NEW ORLEANS—Both coaches said breaks would decide Sunday’s game, unless they don’t.
NEW ORLEANS—Injuries could play a big part in Sunday’s Super Bowl, or not.
NEW ORLEANS—An NFL spokesman confirmed today that the Super Bowl halftime show will be more spectacular than ever.”
Jenkins’ real grudge against pro football, however, is that it has overshadowed the college game. “[The NFL] has turned college football into what high school football used to be,” he says. But if he is somewhat disillusioned with NCAA regulations (a bumper sticker in Rude Behavior reads “I’d Rather Be on Probation Than Lose to Baylor”) and the increasing commodification of the “amateur” game, he still finds resonance in college ball’s fan allegiances and regional significance. He even prefers the annual drama of the “poll bowls” to any kind of playoff system. “I’d rather have two teams claim the national championship and let people argue about it,” he says.

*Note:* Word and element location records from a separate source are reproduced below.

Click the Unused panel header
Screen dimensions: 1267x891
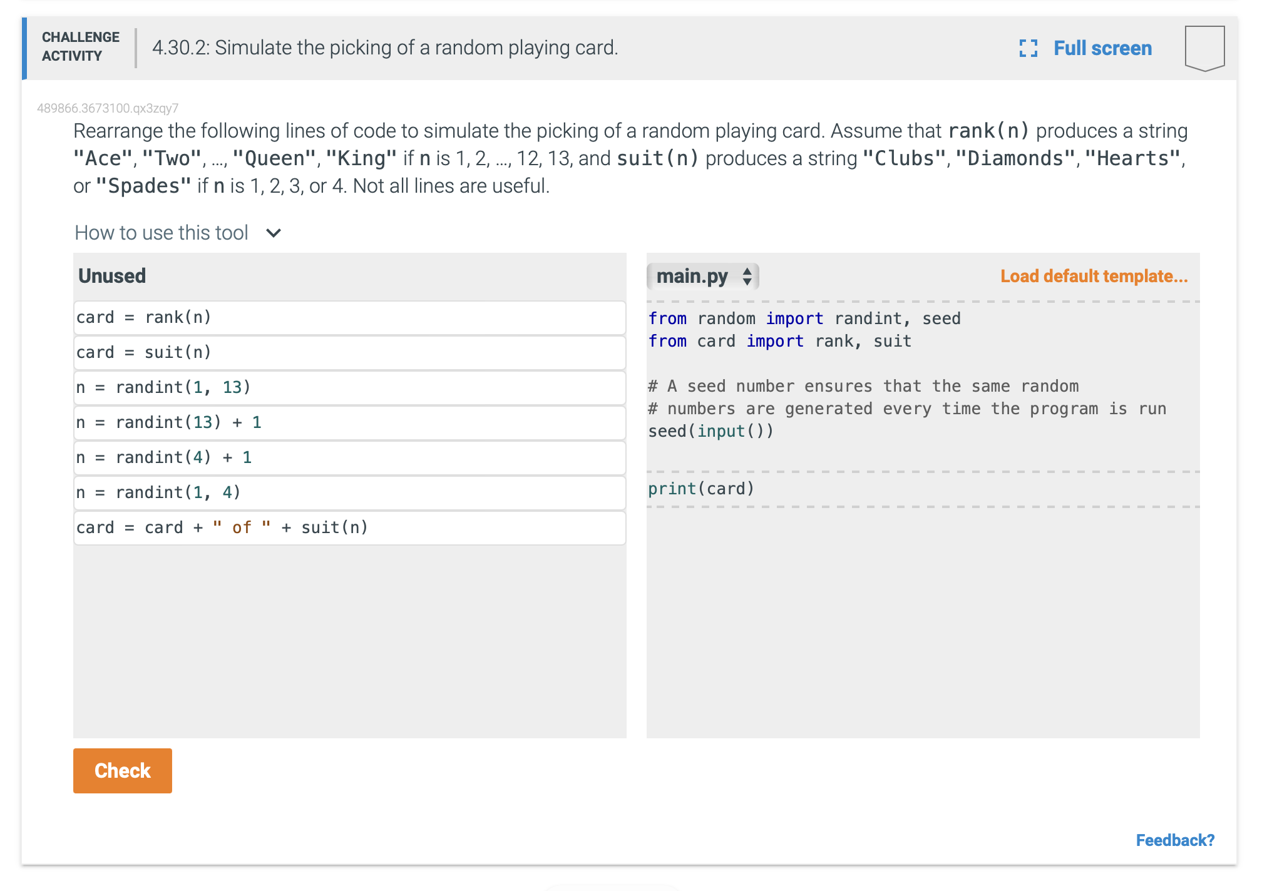tap(111, 275)
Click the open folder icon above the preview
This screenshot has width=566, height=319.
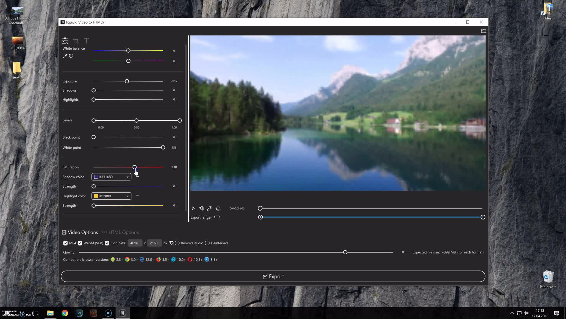pyautogui.click(x=483, y=31)
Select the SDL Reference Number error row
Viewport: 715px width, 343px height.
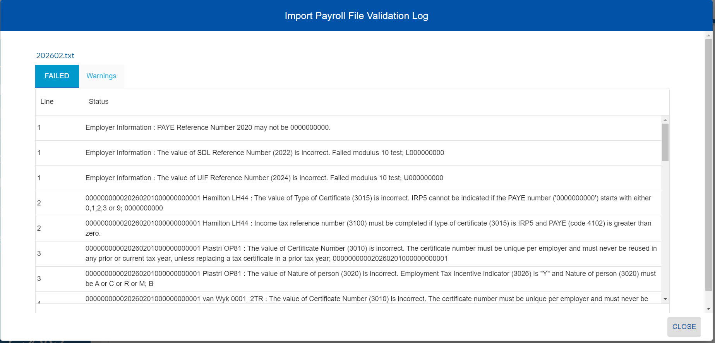[264, 153]
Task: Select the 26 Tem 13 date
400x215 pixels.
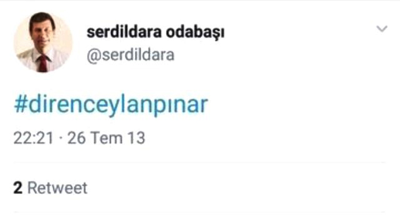Action: [106, 138]
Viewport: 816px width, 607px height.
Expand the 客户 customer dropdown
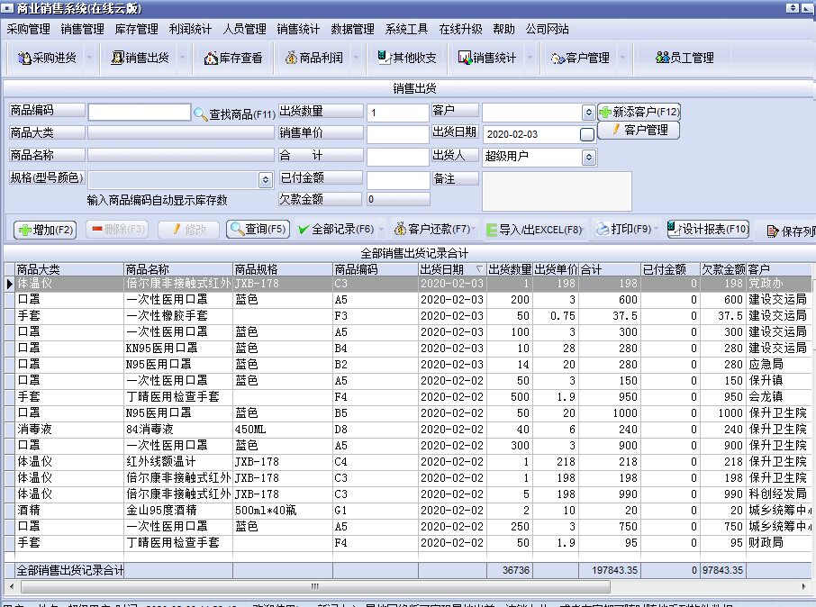(x=588, y=113)
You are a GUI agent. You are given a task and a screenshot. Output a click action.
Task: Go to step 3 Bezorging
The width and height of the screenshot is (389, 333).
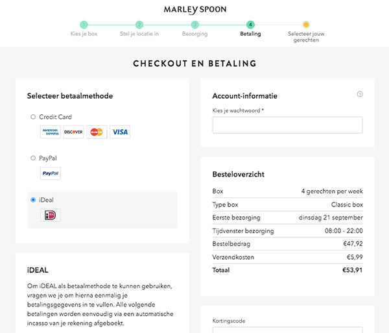click(x=195, y=25)
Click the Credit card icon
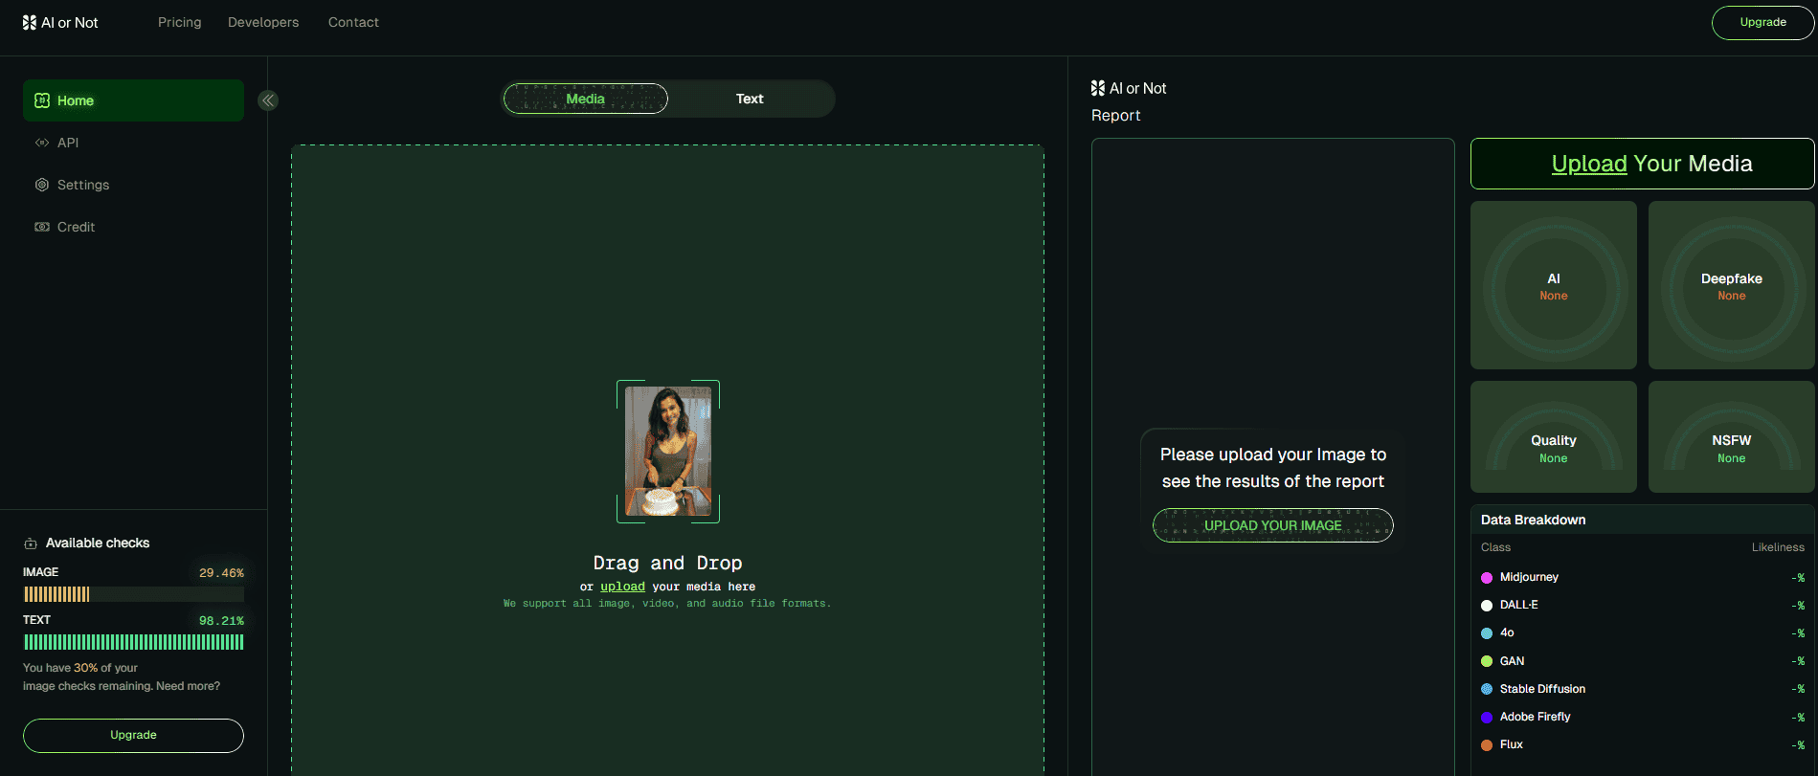This screenshot has width=1818, height=776. tap(42, 227)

Jenkins, who has a collection of college football annuals going back to the thirties, calls himself a “historical nut” when it comes to the sport. “It’s my hobby and my passion,” he explains. “It’s a lifelong love affair. On Saturdays, don’t talk to me. I’ll even watch Maryland—Wake Forest.” Although it’s painful for a TCU alumnus to admit it, he lives in college ball’s current cradle—the Southeast, specifically Ponte Vedra Beach, Florida—which puts him within easy distance of Gators, Seminoles, Hurricanes, and (Georgia) Dawgs. “It’s like being in Texas in its college football heyday,” he says. “National championships stacked up like old tires. I keep telling everyone, ‘Hey, this don’t happen forever.’”
If anyone should know, he should. “I’ve been around college football my whole life,” he says. “If you grow up in Texas and you’re not interested in football, they drown you at an early age.” In a Playboy column a decade ago, Jenkins rhapsodized about a “gigantic struggle” he attended in 1938, when he was eight. The opponents were Baylor and TCU. Davey O’Brien’s Horned Frogs won the national championship that year, despite the season-long efforts of the pollsters to anoint Notre Dame. It was that season, Jenkins wrote, that made him want to become a sportswriter, “if for no other reason than to help combat Notre Dame’s clout in the polls in future years.”